(Provided entries begins)

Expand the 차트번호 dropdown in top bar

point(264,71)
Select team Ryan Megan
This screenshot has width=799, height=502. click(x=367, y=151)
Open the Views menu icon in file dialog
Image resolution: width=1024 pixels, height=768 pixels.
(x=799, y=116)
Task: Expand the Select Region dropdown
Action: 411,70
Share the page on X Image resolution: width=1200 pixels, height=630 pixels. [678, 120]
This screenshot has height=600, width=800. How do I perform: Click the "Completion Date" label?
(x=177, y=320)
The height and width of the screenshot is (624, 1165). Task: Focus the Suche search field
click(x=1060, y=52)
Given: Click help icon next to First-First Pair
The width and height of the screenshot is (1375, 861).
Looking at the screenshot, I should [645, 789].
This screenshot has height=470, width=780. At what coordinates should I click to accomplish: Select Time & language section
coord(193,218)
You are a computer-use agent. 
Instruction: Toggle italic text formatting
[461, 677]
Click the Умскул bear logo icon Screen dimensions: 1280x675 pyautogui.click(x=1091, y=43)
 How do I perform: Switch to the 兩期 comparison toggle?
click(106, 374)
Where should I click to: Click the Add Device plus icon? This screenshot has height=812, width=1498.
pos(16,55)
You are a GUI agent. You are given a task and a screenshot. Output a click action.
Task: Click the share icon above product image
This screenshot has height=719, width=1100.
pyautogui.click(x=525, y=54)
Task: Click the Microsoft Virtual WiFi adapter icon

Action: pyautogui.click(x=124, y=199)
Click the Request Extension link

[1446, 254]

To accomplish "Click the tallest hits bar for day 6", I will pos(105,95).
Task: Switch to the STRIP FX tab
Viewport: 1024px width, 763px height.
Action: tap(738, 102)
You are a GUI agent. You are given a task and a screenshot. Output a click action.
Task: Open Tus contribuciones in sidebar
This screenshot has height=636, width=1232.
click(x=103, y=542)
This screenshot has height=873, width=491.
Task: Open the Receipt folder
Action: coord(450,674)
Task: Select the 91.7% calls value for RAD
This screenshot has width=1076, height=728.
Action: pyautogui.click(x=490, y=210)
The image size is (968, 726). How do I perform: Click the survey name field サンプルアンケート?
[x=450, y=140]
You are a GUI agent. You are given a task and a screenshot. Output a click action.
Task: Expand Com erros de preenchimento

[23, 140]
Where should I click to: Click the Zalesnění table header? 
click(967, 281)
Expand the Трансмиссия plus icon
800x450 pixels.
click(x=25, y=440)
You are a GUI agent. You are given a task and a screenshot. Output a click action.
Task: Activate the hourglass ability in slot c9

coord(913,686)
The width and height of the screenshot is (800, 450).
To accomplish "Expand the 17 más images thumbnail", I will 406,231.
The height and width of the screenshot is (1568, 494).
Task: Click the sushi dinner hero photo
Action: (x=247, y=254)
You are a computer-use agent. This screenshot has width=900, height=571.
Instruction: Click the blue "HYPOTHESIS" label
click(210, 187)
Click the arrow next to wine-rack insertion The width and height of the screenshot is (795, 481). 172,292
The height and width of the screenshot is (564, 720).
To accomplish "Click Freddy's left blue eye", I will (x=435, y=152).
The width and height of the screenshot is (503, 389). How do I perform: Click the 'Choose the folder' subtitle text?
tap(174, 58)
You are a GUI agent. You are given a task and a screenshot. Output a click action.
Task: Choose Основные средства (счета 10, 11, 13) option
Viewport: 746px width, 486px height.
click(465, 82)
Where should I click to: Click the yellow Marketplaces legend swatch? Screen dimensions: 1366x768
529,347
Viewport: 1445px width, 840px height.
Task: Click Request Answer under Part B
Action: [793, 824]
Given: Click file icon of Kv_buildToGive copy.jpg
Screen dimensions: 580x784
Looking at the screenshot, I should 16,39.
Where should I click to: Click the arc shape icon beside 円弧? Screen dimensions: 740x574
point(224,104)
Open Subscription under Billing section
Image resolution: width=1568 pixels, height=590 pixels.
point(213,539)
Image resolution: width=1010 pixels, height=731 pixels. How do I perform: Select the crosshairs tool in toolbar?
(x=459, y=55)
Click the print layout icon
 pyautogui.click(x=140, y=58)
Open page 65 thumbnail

(Provided entries ends)

### Exercise
Please give the number of lines in the listing above where "file" appears, and nothing else.

### Written reply
2